Data supplied →
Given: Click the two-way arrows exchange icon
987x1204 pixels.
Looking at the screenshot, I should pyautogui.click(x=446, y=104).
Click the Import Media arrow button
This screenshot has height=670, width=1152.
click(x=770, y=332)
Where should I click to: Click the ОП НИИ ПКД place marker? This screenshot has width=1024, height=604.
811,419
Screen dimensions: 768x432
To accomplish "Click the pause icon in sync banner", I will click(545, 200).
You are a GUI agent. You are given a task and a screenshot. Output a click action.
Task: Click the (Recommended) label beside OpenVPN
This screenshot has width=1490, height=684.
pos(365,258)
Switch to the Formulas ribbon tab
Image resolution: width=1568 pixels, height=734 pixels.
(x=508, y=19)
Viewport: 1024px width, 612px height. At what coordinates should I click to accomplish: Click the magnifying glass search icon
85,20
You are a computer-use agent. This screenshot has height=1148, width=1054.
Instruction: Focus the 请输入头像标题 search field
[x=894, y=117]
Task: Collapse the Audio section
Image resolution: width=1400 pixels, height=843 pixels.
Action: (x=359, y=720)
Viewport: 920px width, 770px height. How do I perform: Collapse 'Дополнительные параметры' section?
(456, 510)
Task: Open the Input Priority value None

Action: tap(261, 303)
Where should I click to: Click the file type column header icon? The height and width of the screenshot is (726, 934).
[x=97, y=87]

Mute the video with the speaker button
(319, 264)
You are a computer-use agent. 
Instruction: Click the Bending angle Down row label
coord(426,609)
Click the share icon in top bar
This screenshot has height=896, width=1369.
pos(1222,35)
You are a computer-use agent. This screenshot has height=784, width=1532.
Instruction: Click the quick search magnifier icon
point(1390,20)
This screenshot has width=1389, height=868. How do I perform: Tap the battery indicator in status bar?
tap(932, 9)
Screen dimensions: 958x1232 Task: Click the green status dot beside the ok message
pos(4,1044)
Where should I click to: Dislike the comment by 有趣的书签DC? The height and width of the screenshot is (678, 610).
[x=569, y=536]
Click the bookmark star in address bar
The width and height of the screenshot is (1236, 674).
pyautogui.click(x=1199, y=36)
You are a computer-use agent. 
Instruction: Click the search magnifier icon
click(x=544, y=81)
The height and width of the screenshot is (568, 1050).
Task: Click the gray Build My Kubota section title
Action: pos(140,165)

What the exercise asks →
Swap "computer-use agent" for "desktop assistant" throughout the rows above, and leave every other part of them as it is.

Expected answer →
Given: Click the two-way arrows exchange icon
987x1204 pixels.
Looking at the screenshot, I should pyautogui.click(x=446, y=104).
Click the Import Media arrow button
This screenshot has height=670, width=1152.
click(x=770, y=332)
Where should I click to: Click the ОП НИИ ПКД place marker? This screenshot has width=1024, height=604.
811,419
Screen dimensions: 768x432
To accomplish "Click the pause icon in sync banner", I will click(545, 200).
You are a GUI agent. You are given a task and a screenshot. Output a click action.
Task: Click the (Recommended) label beside OpenVPN
This screenshot has width=1490, height=684.
pos(365,258)
Switch to the Formulas ribbon tab
Image resolution: width=1568 pixels, height=734 pixels.
(x=508, y=19)
Viewport: 1024px width, 612px height. At what coordinates should I click to accomplish: Click the magnifying glass search icon
85,20
You are a desktop assistant. This screenshot has height=1148, width=1054.
Instruction: Focus the 请输入头像标题 search field
[x=894, y=117]
Task: Collapse the Audio section
Image resolution: width=1400 pixels, height=843 pixels.
Action: (x=359, y=720)
Viewport: 920px width, 770px height. How do I perform: Collapse 'Дополнительные параметры' section?
(456, 510)
Task: Open the Input Priority value None

Action: tap(261, 303)
Where should I click to: Click the file type column header icon? The height and width of the screenshot is (726, 934).
[x=97, y=87]

Mute the video with the speaker button
(319, 264)
You are a desktop assistant. 
Instruction: Click the Bending angle Down row label
coord(426,609)
Click the share icon in top bar
This screenshot has height=896, width=1369.
pos(1222,35)
You are a desktop assistant. This screenshot has height=784, width=1532.
Instruction: Click the quick search magnifier icon
point(1390,20)
This screenshot has width=1389, height=868. How do I perform: Tap the battery indicator in status bar?
tap(932, 9)
Screen dimensions: 958x1232 Task: Click the green status dot beside the ok message
pos(4,1044)
Where should I click to: Dislike the comment by 有趣的书签DC? The height and width of the screenshot is (678, 610).
[x=569, y=536]
Click the bookmark star in address bar
The width and height of the screenshot is (1236, 674).
pyautogui.click(x=1199, y=36)
You are a desktop assistant. 
Instruction: Click the search magnifier icon
click(x=544, y=81)
The height and width of the screenshot is (568, 1050).
Task: Click the gray Build My Kubota section title
Action: pos(140,165)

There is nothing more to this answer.